**TRAVAIL DEMANDÉ**
Mettez à jour le passage du texte à lire ci-dessous qui va de « Entre les deux » jusqu'à « poreuses du Doute. » en y remplaçant « Phare » par « Moulin », puis redonnez ce passage.

L'auteur, Matéï Visniec, possède la clef des possibilités de l’Imagination. Rien de tout cuit dans le bec avec cette écriture de la folie des petits jours. Des corps pris dans des cages, my body is a cage...Un grand train de nuit qui s’échouera sur une plage remplie de sable et de vide avec sa locomotive qui nous entraîne en quelque part pour nous faire plonger au cœur de l’imaginaire de l'auteur. Avec des mots qui courent plus ou moins vite les uns après les autres, avec leur construction puis leur démolition, un peu comme on aime démolir les vieux murs d’une maison inondée de mauvais souvenirs, dans laquelle on avait pris les malsaines habitudes de la sédentarité. C'est le passe-temps favori du Grand Ménage chez ceux et celles qui prennent de l’âge. Et de voir se côtoyer dans cette assistance les jeunes et les aînés, pour faire autre chose que d’y boire la lie des Grands Saboteurs de notre siècle, aura procuré autant de jouissance à mon esprit qu’une envolée d’outardes en octobre...




Visniec aime bien les surréalistes, les dadaïstes, les récits fantastiques, la poésie, le grotesque; c’est peut-être en partie pourquoi je me suis prise à aimer immédiatement son TROIS NUITS AVEC MADOX. C’est à souhaiter que LA TRÂLÉE nous fasse à nouveau savourer de ce théâtre humanitaire. Les superbes éclairages et les bruitages ayant largement contribué à faire de cette soirée originale une création hors norme, ont imprimé dans ma mémoire une ambiance louche comme j'aime en vivre depuis que je fréquente le théâtre auquel PREMIER ACTE nous convie saison après saison.

   
Parce que c’est de vie dont on parle ICI.
Et surtout parce que c’est de mort aussi.

DEDANS DEHORS
VIVANTS OU MORTS

Faire une trêve dans la Nuit
pour faire un trou dans l’ennui





 SOUS LES RÉGIMES TOTALITAIRES, 
LES ÊTRES HUMAINS DEVIENNENT DES ÎLES.
LA MÉFIANCE GÉNÉRALE BRISE TOUT LE TISSU SOCIAL.



Herta Müller
Romancière roumaine, 
une autre qui a fui le régime Ceausescu
Prix Nobel de littérature en 2009





Entre les deux oreilles, il y a parfois du vent fort qui sile,
le même qui souffle sur le Phare où Grubi habite la nuit,
le même où les mystères s'enroulent de réalité ordinaire,
le même où la Folie se rive aux parois poreuses du Doute.

TRAVAILLER LA NUIT, C’EST CHIANT
(MAIS PAS TOUT LE TEMPS)






Photo: SI LES OBJETS POUVAIENT PARLER






Les vêtements, maquillages et coiffures des attifés m’ont semblé sortis tout droit d’une cage à moyens moineaux. Pantalons, chaussures, bottes, imperméables superposés, gants, et le chapeau rond de Grubi, tous agencés parfaitement aux corps et âmes de ces personnages plus grands que nature. Le fait de jouer dans un lieu autre qu’une salle de théâtre habituelle contribue à faire de ce spectacle « extérieur », une sorte de parade de la parole. Et comme la troupe finissait ce samedi 10 octobre, j'espère qu'ils célèbrent en grand en ce moment. Il est minuit 51 dans la Basse-Ville de Lelièvre...Écoutez et voyez...

**DONNÉES FOURNIES**

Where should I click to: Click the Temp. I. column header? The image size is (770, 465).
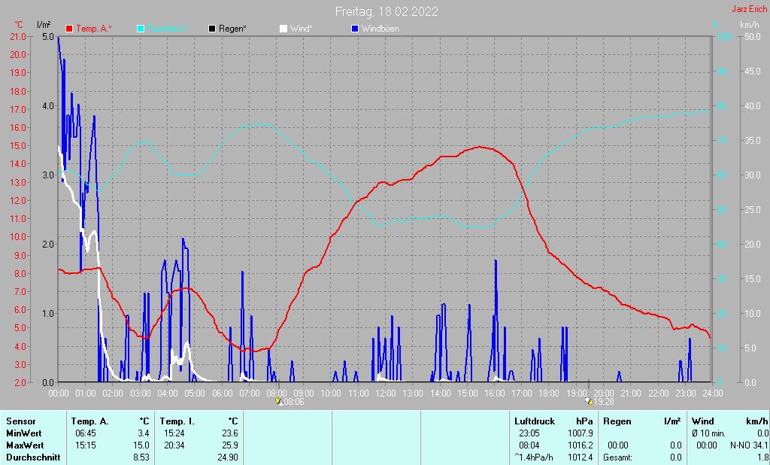177,421
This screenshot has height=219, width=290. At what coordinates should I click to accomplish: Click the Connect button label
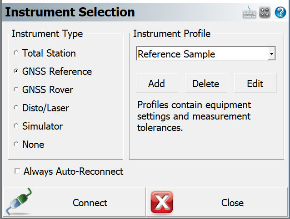coord(90,203)
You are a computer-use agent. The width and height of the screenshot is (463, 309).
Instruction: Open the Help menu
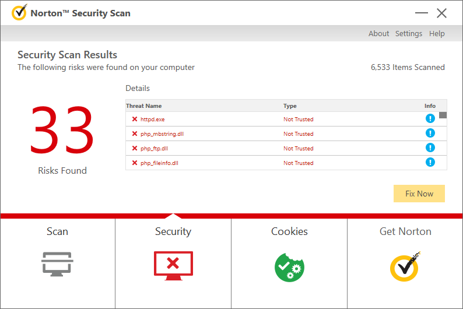437,34
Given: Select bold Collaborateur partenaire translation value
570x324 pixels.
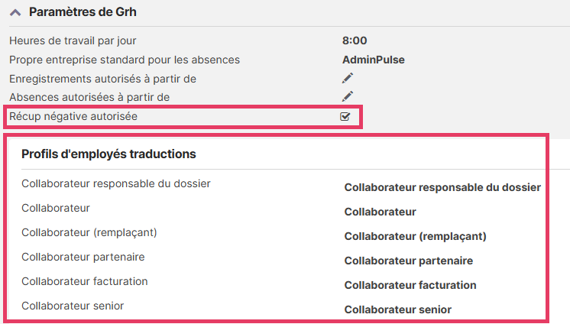Looking at the screenshot, I should (x=408, y=261).
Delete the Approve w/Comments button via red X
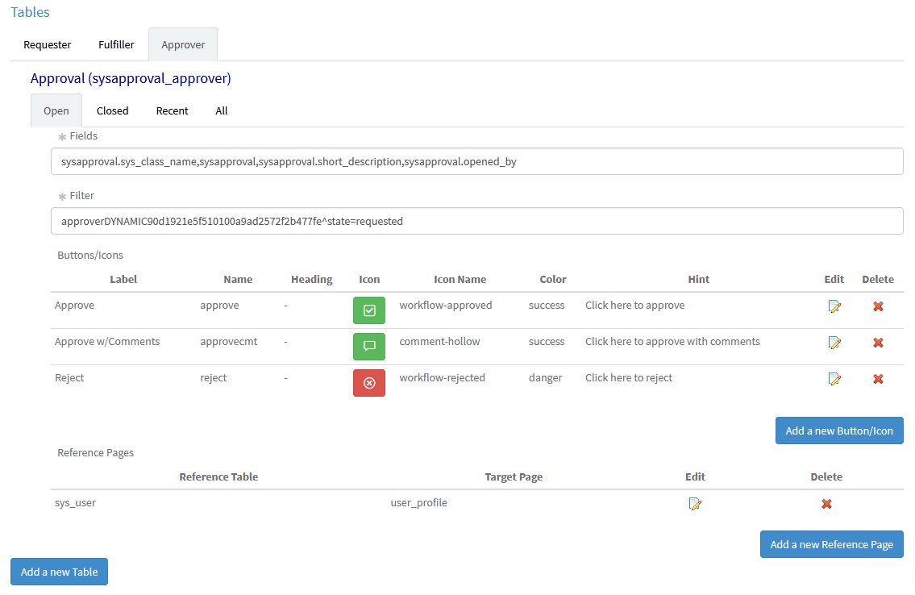This screenshot has height=595, width=915. click(x=878, y=342)
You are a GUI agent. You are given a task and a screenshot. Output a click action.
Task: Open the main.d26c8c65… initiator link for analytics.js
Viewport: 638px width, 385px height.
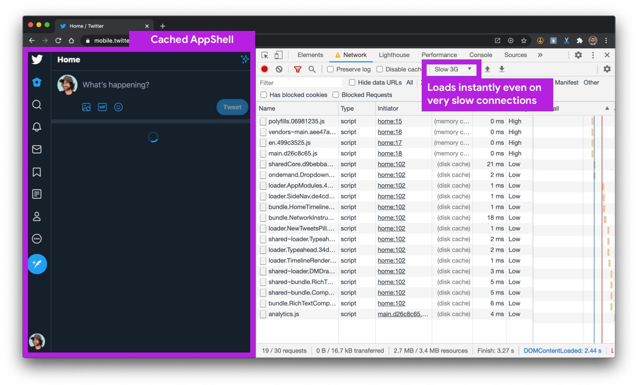(403, 314)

**RÉPONSE FINALE**
Entre les deux oreilles, il y a parfois du vent fort qui sile,
le même qui souffle sur le Moulin où Grubi habite la nuit,
le même où les mystères s'enroulent de réalité ordinaire,
le même où la Folie se rive aux parois poreuses du Doute.